It seems that respite care is throwing off its Cinderella rags at last and becoming a real service; there’s a lot more money around for it. One of the first signs of change is dissatisfaction with the name–a bit medical, a bit utilitarian–so if you can think of a rosier name for respite you may be in business!
Whatever its future name, it’s great to see respite recognised as an essential service. Twenty-five years ago it didn’t exist as a category, it belonged in special-favour-land. Your service might run a six-day holiday camp, or your social worker might get your child into a residential unit or children’s hospital for a week, by representing you as a dire case. The social worker didn’t publicise it–she was afraid of being inundated by demand–and you didn’t ask questions like: Why six days and not seven, so you could take advantage of holiday offers? or Why did your child have to use cloth nappies in Hospital X?
Early this summer St Michael’s House held a consultation morning with parents on the topic of real and ideal respite services. It was encouraging to see staff taking careful note of people’s wishes; and it was also encouraging to hear people speaking of respite as a right. ‘Everyone else gets a month’s holidays every year,’ one mother said. ‘Why not us?’
Them’s fighting words in the context of how Irish society treats its carers. Parents wanted respite to be available at the end of a phone when they wanted it. None of this palaver of going to Miss X and Mr Y and proving how needy you were, or how long it was since your last break… (Bless me, father!)
What annoyed parents most about the present respite services was their unpredictability. Almost worse than not getting respite at all was getting it in a way that meant you couldn’t properly use it. If you book a holiday, you can’t be 100% sure of a respite place even if your social worker has reserved it. Someone needier than you may happen along at the last minute. Alternately you may be offered the bank holiday weekend the day before. Some of us are able to drop everything and jump on a plane in such circumstances; but a lot of us have other things to organise as well: work, other children. Planned breaks were something all the groups saw as a priority, and most felt that anything less than a week was too short for a proper holiday.
Of course, St Michael’s House and other providers didn’t set up respite this way out of sheer cussedness. If someone’s mother or father dies or goes into hospital, that person has to get a place somewhere immediately. The somewhere is usually respite. The problem is that this service covers two different types of situation: regular breaks for people living with their families, and emergency residential care. Until the two services are funded–and possibly catered for–separately, families will continue to be short-changed.

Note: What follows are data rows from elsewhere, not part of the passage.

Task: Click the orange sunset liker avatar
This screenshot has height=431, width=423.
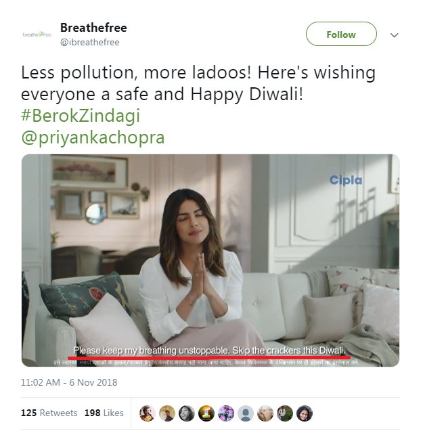Action: (x=206, y=413)
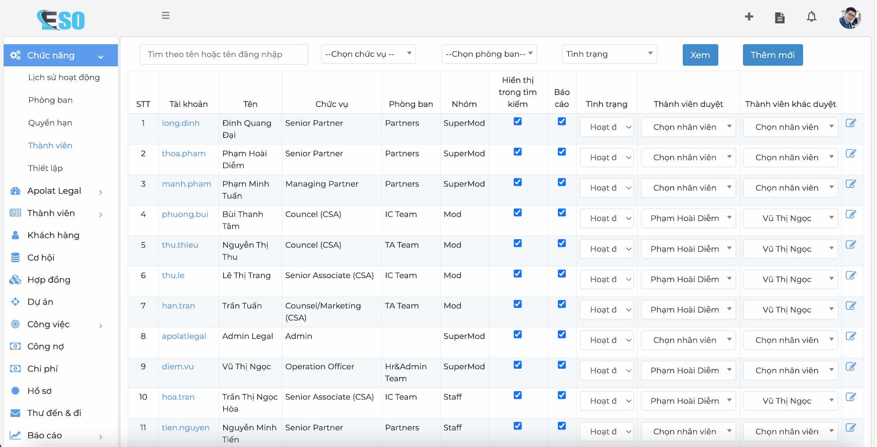Click the user avatar in top right
The height and width of the screenshot is (447, 877).
850,18
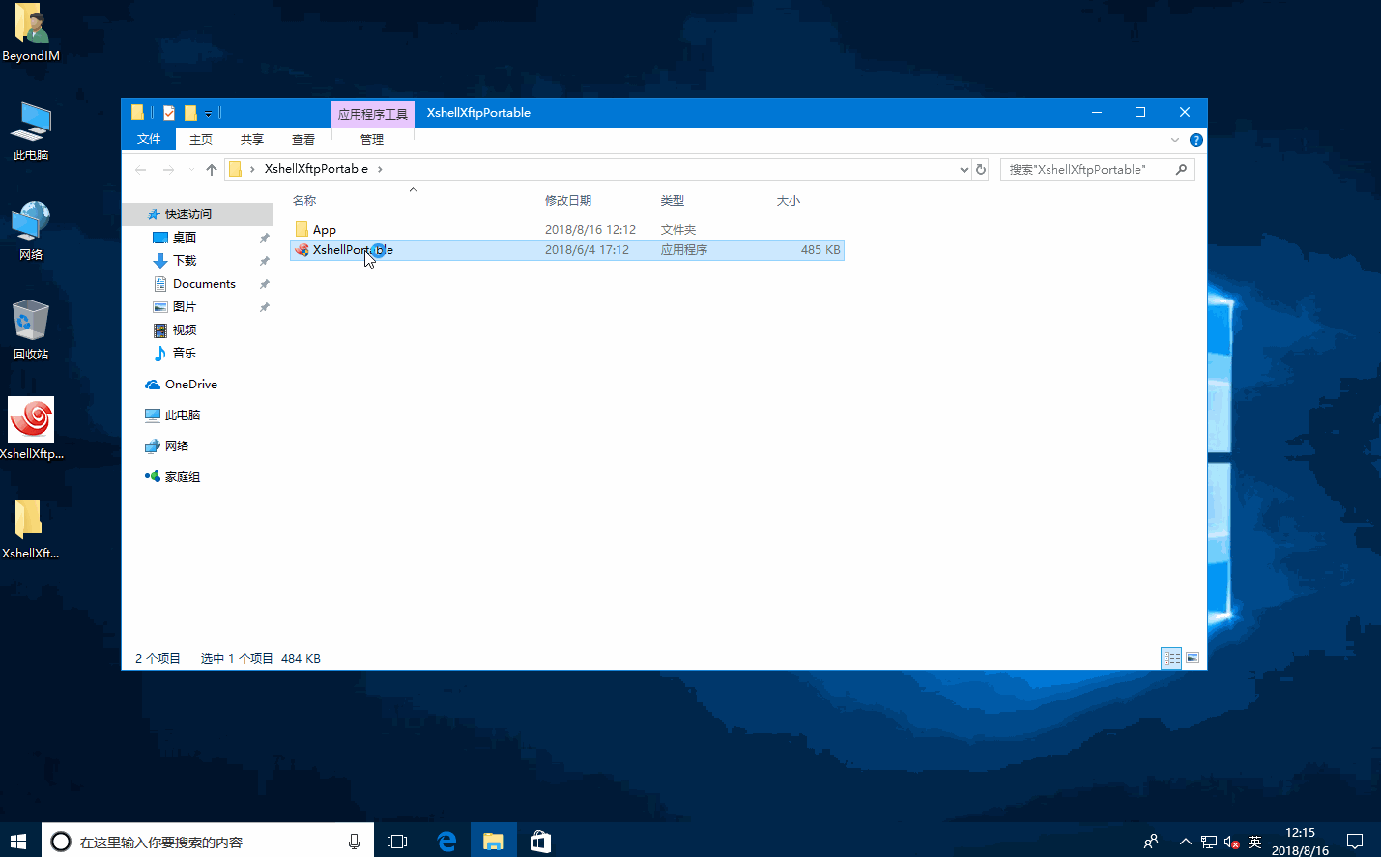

St Michael’s House staff described the different types of respite:; the most well-known, the special houses which cater only for respite guests; Homechoice and Breakaway where the person is matched with a family in a fostering-type situation; another family-based scheme, Adult Choice, where people with some training look after different disabled people; and the planned use of day-centres on some nights for particular groups.
Respite has two clients–the family/carer and the person with disabilities. At its most basic it provides the break which allows the carer to recharge batteries and continue caring. But it also has to cater for the disabled person by providing a suitable grouping and some activities. (It must be an organiser’s nightmare!) As people are offered more respite, they get fussier about quality. And quality depends much less on the number of showers or the state of the kitchen floor than on the disabled person’s contentment. Does he or she come home happy or cranky? For people with severe disabilities, respite needs to be familiar and predictable. Going to several different houses with different staff and clients can be upsetting and disorienting–and while parents may accept such conditions for an annual holiday, they will be less likely to use such a service regularly. Respite is also a transition experience for people with disabilities. It is as essential for them to discover that they can survive–and have a good time–in new circumstances and with different carers as it is for their parents to get a break. Nobody knows when full-time residential care may be needed.
In an ideal world, what sort of respite would I like? Well, for the last few years I have been very lucky: Aoife has had a Homechoice family who have taken her regularly and reliably. She recognises them, is happy to go there and they can give her experiences I can’t. Occasionally I have got mainstream respite as well. I’d like that situation to continue; I’d also like her day-service to organise monthly or fortnightly sleepovers in her unit, so that I would have more time off, and she would be looked after in familiar surroundings. Most of all, I’d like a certain amount of money allocated to her/us for respite, ring-fenced against other priorities. The health boards already allocate a small respite grant annually to those receiving Carer’s Allowance. Like most people who have lived through bad times, and have seen my essentials cut back in the interests of someone’s idea of fiscal rectitude, I’m big into guarantees and parental control.